Objective The aim of this study was to examine the expectations and experiences in women undergoing a caesarean section on maternal request and compare these with women undergoing caesarean section with breech presentation as the indication and women who intended to have vaginal delivery acting as a control group. A second aim was to study whether assisted delivery and emergency caesarean section in the control group affected the birth experience.
Design A prospective group-comparison cohort study.
Setting Danderyd Hospital, Stockholm, Sweden.
Sample First-time mothers (n= 496) were recruited to the study in week 37–39 of gestation and follow up was carried out 3 months after delivery. Comparisons were made between ‘caesarean section on maternal request’, ‘caesarean section due to breech presentation’ and ‘controls planning a vaginal delivery’.
Methods The instrument used was the Wijma Delivery Expectancy/Experience Questionnaire (W-DEQ).
Main outcome measures Expectations prior to delivery and experiences at 3 months after birth.

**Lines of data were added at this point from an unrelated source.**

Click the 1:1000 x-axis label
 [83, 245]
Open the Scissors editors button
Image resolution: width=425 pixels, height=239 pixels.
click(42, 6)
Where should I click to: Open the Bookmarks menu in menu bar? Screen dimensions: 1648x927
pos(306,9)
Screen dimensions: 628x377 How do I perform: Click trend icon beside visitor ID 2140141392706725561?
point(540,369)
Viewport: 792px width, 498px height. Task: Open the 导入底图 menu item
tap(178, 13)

Results Mothers requesting a caesarean section had more negative expectations of a vaginal delivery (P < 0.001) and 43.4% in this group showed a clinically significant fear of delivery. Mothers in the two groups expecting a vaginal delivery, but having an emergency caesarean section or an assisted vaginal delivery had more negative experiences of childbirth (P < 0.001).
Conclusions Women requesting caesarean section did not always suffer from clinically significant fear of childbirth. The finding that women subjected to complicated deliveries had a negative birth experience emphasises the importance of postnatal support.